1. Field of the Invention
This invention relates to an apparatus for collimating a laser beam, and, in particular, to an apparatus for collimating a laser beam emitted from a semiconductor laser device.
2. Description of the Prior Art
A semiconductor laser is well known in the art and widely used as a source for emitting a laser beam in various devices. However, since a laser beam emitted from a semiconductor laser is divergent, it is common practice to use a collimator lens for converting such a divergent beam into a collimated beam before use. For this reason, when a semiconductor laser is to be used as a light source, it is normally used in combination with a collimator lens and a holding member for holding the semiconductor laser and the collimator lens as spaced apart over a predetermined distance. Thus, a laser beam collimating apparatus normally includes three elements: a semiconductor laser, a collimator lens, and a holding member for holding the laser and the lens as spaced apart over a predetermined distance.
However, there are two factors which could drive the laser beam coming out of the collimator lens out of being collimated in such a laser beam collimating apparatus. The first factor is a temperature variation which would cause the holding member to thermally expand or contract. If this happens, since the holding member determines the distance between the collimator lens and the semiconductor laser, the distance between the semniconductor laser and the collimator lens varies so that the collimator lens becomes incapable of properly collimating the laser beam emitted from the semiconductor laser. The second factor resides in the fact that the oscillating wavelength of the laser beam emitted from the semiconductor laser varies with temperature. When the oscillating wavelength of the laser beam varies, due to the dispersion characteristic (i.e., the property of variations of the refractive index depending on the wavelength) of the glass material forming the collimator lens, the focal distance of the collimator lens changes substantially, thereby driving the laser beam output from the collimator lens out of being collimated.

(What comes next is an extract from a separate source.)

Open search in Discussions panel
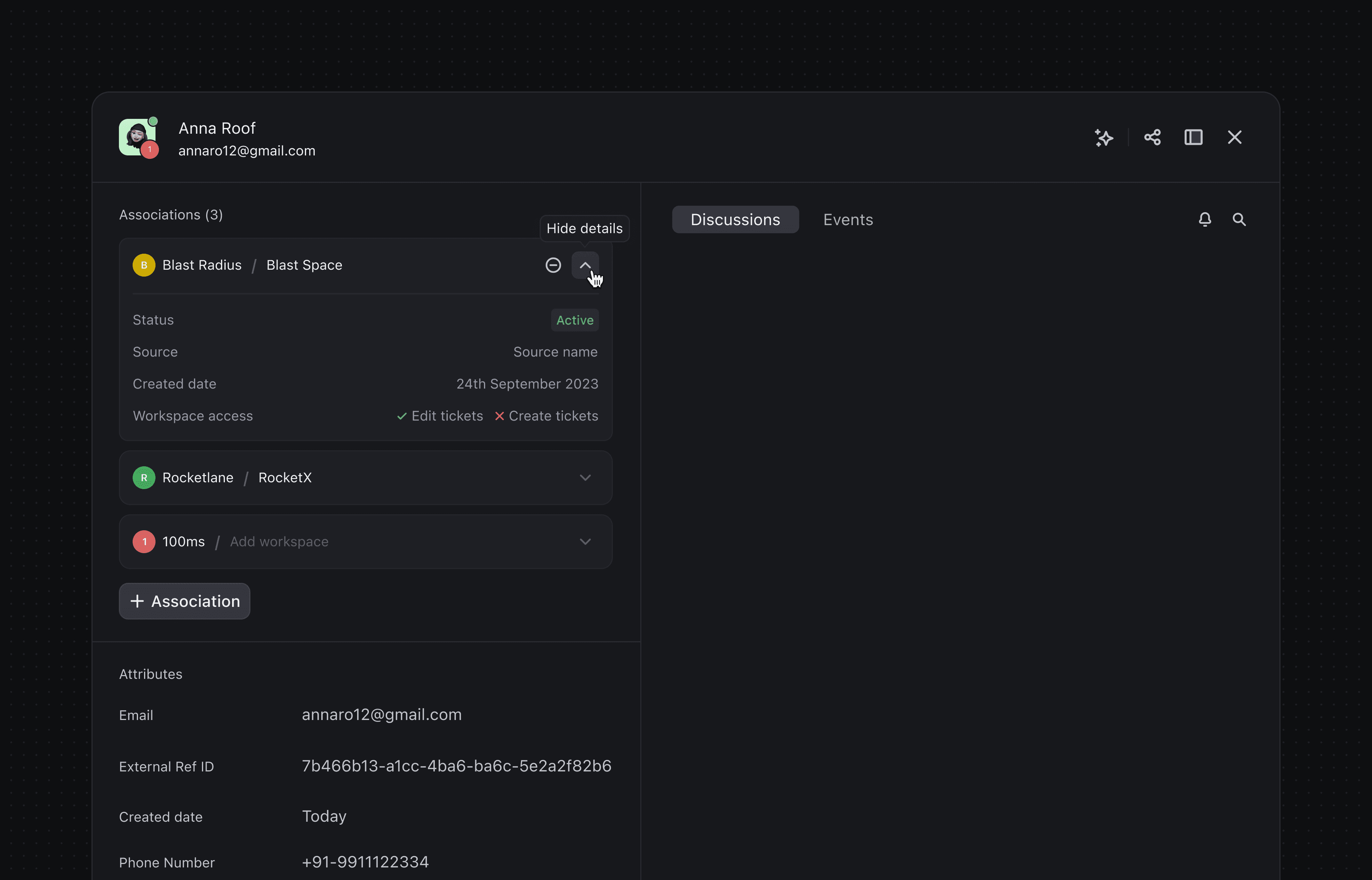 click(1239, 219)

It is true that, in order to cope with the first factor, it has been proposed, as disclosed in the Japanese Patent Laid-open Pub. No. 59-15206, to construct the holding member in a composite structure using several materials different in linear expansion coefficient such that the thermal variations in length in these various materials cancel out in total, thereby maintaining a constant distance between the semiconductor laser and the collimator lens. However, since this approach requires the holding member to have a composite structure, the overall structure becomes rather complicated and thus difficulty exists in manufacture. On the other hand, as a measure to cope with the second factor, it is conceivable to control the temperature at the semiconductor laser so as to keep it constant; however, such a scheme also requires a rather complicated temperature control mechanism which necessarily makes the overall structure complicated and larger in size.